▶ _Instructions to follow_
Every line of the records below that has the word "Podnikajte" should be copied.

▶ _Dataset extract_

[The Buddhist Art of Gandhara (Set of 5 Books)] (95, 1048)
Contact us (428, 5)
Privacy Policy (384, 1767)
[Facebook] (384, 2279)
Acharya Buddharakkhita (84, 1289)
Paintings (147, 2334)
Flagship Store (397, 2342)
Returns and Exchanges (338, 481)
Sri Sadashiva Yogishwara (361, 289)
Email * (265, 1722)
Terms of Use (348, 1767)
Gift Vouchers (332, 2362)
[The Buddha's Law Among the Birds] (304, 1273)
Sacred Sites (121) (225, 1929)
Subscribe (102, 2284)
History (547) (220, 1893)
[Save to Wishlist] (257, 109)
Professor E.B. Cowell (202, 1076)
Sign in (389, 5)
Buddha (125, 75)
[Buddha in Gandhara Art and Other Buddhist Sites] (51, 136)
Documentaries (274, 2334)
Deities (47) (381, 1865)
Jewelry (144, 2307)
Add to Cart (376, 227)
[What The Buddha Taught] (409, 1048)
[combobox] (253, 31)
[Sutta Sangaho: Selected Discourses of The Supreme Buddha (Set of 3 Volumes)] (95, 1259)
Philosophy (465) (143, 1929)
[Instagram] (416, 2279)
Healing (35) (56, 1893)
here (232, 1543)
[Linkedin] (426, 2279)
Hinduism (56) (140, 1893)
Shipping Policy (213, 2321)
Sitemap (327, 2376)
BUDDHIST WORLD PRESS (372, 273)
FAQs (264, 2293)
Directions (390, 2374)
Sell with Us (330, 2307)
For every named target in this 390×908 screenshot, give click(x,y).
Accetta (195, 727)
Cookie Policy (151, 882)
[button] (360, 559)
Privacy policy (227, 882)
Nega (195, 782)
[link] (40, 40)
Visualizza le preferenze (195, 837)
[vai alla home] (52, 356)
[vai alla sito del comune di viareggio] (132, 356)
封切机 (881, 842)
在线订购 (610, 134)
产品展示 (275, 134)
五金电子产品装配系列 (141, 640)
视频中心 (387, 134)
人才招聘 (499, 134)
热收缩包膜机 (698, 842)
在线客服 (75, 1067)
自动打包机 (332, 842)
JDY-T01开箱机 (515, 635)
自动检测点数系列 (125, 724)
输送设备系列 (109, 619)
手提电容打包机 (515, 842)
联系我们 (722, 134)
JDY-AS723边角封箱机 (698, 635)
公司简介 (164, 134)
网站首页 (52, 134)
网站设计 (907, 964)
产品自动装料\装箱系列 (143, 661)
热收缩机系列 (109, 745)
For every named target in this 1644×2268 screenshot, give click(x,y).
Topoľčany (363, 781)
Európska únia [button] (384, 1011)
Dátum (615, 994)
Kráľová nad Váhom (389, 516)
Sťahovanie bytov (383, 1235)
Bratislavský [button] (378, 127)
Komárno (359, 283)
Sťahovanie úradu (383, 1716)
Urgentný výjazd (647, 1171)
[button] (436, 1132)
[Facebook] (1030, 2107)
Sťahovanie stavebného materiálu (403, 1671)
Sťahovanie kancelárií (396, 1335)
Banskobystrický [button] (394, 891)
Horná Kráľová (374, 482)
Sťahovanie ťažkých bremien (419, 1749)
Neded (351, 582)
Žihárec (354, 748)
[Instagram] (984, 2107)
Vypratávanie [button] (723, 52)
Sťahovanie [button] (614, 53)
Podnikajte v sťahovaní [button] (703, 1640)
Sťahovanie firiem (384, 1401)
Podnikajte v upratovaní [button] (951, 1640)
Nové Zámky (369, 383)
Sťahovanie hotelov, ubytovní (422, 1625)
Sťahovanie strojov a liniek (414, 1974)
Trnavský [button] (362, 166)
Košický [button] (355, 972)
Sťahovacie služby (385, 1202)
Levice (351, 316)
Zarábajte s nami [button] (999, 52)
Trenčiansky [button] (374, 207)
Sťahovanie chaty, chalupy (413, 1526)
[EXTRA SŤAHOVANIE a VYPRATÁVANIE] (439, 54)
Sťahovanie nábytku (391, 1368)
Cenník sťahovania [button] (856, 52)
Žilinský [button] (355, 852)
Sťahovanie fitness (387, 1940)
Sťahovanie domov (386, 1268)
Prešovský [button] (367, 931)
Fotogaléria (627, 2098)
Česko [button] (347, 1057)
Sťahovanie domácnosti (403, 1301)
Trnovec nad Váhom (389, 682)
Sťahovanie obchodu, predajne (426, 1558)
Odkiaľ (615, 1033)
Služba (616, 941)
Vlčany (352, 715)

▶ _Finished task_
Podnikajte v sťahovaní [button] (703, 1640)
Podnikajte v upratovaní [button] (951, 1640)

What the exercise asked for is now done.